I was rather surprised how successful this was, and how much I enjoyed it. Something of a sequel and reboot for the franchise, following the original three films starring Noomi Rapace and the Western remake of the first of that trilogy, The Girl with the Dragon Tattoo by David Fincher that starred Rooney Mara as Lisbeth Salander. Phew, that’s seems a little complicated looking back on it- and rather symptomatic of the state of the film industry these days. Its enough to make this latest film seem rather cynical.
Which does hang over the whole enterprise. Based on a book by David Lagercrantz, in turn based on characters in the original book series by the late Stieg Larsson, the whole thing is an attempt to extend the original book series and films beyond it- a little like James Bond books and films running far beyond the passing of Bond creator Ian Fleming. Characters can so easily gain an immortality of their own far beyond that of original creators, and while it may have noble intentions there is always a sniff of opportunism and money-making in things like this. Its also rather true that in this film, and possibly the original book, there seems a concious intention to shift away from the dark character-based intensity of the Larsson originals and towards a larger espionage/James Bond thriller vibe- perhaps a little like the Jason Bourne franchise.
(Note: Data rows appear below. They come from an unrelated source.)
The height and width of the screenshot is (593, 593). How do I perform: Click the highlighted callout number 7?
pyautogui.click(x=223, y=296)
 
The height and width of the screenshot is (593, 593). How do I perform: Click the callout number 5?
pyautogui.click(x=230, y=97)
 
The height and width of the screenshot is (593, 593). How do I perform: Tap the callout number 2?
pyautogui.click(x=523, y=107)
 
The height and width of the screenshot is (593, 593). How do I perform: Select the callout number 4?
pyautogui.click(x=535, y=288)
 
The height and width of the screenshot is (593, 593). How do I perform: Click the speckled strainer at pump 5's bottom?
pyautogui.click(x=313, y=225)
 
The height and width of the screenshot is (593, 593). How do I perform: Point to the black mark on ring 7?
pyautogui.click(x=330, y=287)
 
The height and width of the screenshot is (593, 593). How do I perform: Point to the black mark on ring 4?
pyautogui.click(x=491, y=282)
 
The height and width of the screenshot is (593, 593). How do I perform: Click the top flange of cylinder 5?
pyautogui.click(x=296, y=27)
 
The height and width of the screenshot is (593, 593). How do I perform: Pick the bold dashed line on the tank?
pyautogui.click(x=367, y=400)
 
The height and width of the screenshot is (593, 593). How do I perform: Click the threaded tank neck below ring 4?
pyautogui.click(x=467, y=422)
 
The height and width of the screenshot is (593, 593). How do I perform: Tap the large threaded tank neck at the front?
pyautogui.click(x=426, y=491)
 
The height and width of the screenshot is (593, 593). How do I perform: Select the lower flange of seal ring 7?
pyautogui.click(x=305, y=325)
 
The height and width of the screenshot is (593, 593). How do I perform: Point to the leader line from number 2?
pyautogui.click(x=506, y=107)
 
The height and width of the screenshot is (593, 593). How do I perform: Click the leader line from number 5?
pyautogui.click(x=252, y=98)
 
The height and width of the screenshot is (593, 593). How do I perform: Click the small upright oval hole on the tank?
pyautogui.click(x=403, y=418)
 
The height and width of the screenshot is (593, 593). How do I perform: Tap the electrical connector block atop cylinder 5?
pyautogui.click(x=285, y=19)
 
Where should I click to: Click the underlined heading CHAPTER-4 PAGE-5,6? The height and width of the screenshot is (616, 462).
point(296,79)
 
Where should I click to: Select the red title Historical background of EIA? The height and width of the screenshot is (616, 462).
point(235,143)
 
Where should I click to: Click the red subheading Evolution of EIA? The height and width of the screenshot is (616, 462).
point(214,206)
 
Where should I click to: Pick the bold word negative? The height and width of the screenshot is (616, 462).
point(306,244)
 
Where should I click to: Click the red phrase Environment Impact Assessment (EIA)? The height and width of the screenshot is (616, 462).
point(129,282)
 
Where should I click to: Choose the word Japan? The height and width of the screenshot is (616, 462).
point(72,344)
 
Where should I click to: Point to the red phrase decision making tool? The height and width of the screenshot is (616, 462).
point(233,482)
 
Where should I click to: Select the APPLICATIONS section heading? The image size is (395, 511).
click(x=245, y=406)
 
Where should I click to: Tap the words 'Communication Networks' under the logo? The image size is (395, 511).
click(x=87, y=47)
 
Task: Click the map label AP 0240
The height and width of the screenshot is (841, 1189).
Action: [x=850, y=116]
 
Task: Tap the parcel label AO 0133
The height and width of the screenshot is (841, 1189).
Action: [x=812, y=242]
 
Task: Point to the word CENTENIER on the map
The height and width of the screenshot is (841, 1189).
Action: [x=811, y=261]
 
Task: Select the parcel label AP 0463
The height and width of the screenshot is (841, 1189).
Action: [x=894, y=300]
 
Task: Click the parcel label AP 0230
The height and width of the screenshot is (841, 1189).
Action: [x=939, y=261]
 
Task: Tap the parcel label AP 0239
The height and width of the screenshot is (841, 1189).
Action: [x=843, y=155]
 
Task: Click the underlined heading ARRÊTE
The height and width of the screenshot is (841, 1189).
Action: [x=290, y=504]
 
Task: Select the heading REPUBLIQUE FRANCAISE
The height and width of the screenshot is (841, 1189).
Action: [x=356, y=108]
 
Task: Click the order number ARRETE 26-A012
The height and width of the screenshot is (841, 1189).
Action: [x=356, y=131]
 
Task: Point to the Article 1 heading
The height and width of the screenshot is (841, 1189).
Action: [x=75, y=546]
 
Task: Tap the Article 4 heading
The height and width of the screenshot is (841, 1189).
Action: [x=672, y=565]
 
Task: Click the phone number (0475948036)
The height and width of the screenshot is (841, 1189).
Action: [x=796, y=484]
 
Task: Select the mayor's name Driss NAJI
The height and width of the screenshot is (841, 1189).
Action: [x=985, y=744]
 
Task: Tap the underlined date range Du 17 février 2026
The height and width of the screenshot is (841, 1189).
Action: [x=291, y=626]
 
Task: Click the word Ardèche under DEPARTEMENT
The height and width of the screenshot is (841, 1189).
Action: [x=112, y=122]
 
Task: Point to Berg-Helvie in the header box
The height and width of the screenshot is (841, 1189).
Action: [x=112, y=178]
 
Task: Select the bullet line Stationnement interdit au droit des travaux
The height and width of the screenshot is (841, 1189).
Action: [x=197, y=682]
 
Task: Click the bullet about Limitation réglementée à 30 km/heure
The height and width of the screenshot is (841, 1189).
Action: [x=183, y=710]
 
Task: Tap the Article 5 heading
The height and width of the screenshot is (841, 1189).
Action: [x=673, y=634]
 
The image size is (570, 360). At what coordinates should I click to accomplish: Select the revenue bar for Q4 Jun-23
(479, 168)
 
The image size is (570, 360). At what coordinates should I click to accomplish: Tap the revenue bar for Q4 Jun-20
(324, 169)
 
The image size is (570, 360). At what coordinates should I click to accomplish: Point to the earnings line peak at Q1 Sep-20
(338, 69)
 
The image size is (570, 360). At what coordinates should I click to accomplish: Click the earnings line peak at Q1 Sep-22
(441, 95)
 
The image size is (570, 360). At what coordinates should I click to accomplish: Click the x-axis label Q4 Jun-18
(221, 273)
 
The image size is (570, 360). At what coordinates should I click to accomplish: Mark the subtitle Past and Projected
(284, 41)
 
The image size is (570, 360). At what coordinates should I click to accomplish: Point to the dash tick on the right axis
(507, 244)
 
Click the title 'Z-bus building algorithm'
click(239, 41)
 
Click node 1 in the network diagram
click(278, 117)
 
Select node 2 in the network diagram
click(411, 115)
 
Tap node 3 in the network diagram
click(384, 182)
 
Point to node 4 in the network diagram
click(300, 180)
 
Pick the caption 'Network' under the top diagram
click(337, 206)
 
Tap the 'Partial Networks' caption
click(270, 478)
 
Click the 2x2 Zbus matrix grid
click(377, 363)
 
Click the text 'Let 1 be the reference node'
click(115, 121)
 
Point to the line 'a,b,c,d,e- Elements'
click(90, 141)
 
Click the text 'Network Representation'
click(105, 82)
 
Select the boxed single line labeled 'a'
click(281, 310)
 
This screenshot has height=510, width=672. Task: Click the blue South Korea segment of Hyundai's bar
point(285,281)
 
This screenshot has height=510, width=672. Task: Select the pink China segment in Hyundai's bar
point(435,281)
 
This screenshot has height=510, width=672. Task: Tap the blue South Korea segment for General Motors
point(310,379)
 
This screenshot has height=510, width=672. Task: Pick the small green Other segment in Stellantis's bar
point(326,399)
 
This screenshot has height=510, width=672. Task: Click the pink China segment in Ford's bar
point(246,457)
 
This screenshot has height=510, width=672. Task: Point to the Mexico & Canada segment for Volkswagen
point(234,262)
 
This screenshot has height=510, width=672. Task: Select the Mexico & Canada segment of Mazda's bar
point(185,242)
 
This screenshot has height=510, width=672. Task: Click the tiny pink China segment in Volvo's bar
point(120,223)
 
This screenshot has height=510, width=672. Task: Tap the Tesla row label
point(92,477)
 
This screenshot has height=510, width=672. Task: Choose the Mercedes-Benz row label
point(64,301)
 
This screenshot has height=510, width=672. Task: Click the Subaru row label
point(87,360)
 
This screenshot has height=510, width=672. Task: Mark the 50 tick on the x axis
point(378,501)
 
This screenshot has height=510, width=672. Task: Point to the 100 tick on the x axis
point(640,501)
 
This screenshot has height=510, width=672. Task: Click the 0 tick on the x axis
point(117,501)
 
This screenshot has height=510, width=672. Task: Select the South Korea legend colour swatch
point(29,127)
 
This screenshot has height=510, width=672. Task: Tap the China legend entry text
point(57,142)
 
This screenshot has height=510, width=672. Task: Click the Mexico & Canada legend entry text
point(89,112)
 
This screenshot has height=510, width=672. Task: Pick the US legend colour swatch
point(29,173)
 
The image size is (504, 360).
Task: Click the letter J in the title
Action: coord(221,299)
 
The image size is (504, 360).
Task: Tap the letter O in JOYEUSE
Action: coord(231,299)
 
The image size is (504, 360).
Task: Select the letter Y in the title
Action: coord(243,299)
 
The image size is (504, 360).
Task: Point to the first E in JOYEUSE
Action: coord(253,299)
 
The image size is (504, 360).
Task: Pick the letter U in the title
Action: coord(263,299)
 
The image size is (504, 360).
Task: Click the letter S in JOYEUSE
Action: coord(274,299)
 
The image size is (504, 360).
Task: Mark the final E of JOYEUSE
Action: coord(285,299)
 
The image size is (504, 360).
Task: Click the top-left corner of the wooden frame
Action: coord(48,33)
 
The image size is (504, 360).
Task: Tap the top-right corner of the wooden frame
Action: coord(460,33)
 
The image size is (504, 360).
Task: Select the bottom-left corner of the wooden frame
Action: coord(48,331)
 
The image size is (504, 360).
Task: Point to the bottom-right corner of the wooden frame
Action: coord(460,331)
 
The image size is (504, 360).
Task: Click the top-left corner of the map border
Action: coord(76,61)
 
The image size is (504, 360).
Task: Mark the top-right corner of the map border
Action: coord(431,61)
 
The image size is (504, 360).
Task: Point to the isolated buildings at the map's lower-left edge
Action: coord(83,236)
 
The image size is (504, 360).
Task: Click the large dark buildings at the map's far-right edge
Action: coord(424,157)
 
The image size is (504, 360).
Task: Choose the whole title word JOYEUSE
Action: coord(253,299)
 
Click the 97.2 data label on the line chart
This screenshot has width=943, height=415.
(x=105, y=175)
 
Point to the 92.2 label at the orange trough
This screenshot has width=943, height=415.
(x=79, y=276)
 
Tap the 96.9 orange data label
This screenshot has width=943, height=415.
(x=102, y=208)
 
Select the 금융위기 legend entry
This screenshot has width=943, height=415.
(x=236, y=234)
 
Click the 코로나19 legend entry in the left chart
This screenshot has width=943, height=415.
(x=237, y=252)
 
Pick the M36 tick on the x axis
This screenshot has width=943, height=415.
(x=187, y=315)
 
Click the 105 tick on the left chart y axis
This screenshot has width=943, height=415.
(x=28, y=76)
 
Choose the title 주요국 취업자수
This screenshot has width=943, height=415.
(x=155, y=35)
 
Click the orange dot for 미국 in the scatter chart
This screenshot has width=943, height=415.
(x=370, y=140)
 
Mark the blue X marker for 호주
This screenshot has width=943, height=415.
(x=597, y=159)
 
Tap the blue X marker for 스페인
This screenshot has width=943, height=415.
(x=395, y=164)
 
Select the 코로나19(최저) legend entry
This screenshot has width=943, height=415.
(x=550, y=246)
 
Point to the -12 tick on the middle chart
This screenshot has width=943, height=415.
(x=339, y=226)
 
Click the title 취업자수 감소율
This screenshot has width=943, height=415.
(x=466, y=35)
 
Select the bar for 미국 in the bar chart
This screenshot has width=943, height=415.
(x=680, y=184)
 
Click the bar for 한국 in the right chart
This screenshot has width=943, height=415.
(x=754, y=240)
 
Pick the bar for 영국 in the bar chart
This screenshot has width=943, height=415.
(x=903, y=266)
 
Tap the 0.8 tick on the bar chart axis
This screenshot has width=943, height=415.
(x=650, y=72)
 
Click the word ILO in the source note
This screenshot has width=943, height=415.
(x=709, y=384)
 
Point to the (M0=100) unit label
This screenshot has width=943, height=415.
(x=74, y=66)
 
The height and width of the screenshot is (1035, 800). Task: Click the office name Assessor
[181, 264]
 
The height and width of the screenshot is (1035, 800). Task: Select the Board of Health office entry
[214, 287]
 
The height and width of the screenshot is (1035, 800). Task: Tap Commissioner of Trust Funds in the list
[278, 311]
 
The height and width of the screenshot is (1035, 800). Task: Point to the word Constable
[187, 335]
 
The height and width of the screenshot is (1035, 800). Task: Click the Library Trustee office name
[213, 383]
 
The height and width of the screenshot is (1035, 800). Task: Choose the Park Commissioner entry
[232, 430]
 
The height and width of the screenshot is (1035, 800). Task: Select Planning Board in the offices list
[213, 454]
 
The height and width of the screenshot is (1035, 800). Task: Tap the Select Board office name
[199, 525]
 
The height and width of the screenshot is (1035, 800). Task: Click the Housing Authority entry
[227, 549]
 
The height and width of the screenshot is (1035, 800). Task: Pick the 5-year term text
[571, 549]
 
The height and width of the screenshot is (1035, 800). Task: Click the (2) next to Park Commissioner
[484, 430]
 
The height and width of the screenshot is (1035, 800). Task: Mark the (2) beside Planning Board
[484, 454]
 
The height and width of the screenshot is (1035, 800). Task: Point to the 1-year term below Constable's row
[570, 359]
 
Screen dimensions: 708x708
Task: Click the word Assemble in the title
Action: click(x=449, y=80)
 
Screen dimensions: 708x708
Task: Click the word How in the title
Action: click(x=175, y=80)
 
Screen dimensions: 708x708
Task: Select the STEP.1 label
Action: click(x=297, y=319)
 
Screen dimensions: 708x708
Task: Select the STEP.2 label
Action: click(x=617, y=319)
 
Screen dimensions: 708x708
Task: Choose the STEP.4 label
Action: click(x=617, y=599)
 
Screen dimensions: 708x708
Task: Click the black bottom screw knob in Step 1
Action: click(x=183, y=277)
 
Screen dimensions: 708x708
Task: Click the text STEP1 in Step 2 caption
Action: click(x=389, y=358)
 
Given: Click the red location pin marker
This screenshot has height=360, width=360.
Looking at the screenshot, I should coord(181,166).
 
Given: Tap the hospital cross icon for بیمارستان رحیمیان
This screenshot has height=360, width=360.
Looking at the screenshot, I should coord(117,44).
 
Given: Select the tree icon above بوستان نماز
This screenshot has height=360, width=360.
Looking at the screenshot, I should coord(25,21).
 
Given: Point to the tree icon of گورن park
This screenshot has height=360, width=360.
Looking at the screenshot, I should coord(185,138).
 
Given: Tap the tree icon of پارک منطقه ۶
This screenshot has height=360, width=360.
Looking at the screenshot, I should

It does feel a little incongruous for Lisbeth here to be drawn into a thriller about a program that can seize control of the world’s nuclear arsenals and leave the world ransom to armageddon- it really does feel more like the plot of a Bond movie.
Which might be a good thing, I don’t know. I certainly quite enjoyed it, because it did seem to be stretching the character a little and pushing the boundaries- but does it do that too much? I guess that’s more a question for die-hard fans of the Larsson originals to ponder.
Taking over the role of Lisbeth Salander here is Claire Foy, which really seemed a bit of a stretch to me when I became aware of the casting but I have to say it works quite well. There’s a few peculiar moments where Foy seems to suddenly channel the Queen from Netflix’s The Crown (an occasional inflection of her voice, or flash of her eyes, sometimes) but on the whole she’s really intense and surprisingly successful, She manages the physical moments very well too- certainly a far cry from Little Dorrit.
Less successful, and very surprisingly so really, is Sylvia Hoeks as Camilla Salander, the main villain of the film and sister of our heroine. Hoeks was simply brilliant as Luv in BR2049, a really quite complex and nuanced character/performance but here she does seem to simply be a blonde Luv, reprising that role alarmingly in what feels a one-note performance. In Hoeks defence, I suspect it’s more the limitations of the part as written, leaving her little else to really do with it, but its similarity to her character in BR2049 is really disappointing. When I saw her name in the credits my interest in the film was raised considerably as I’ve not seen her in anything else other than BR2049 and I was really curious to see her possibly surprise me, but alas, no, this really is just more of the same.
I gather the box-office returns from this film were quite poor so we are unlikely to see Foy reprise the role in future installments. Perhaps the intent to reboot the series into another film franchise with yet another cast was perceived as cynical and ill-judged, and got the rewards it deserved. For myself, the quality of the film (it’s a pretty successful, albeit routine, old-fashioned thriller, and there’s nothing particularly wrong with that in a cinema swamped by superhero caped crusaders etc) seemed pretty decent and I found myself enjoying it much more than I had expected. It does make me wonder if sometimes films such as this might be budgeted too highly – I suppose the purported budget of $43 million might seem fairly low in the great scheme of $150 million blockbusters but its returns of just $35 million (with marketing costs etc the film must have been a bit of a bomb financially) would suggest the market simply isn’t strong enough to support films budgeted like this. If this is indeed the case then its an unfortunate state of affairs, and possibly suggests this kind of thriller might in future be relegated to Netflix/Amazon productions- which is a little sad, to consider that traditional cinema is no longer the place for thrillers like this.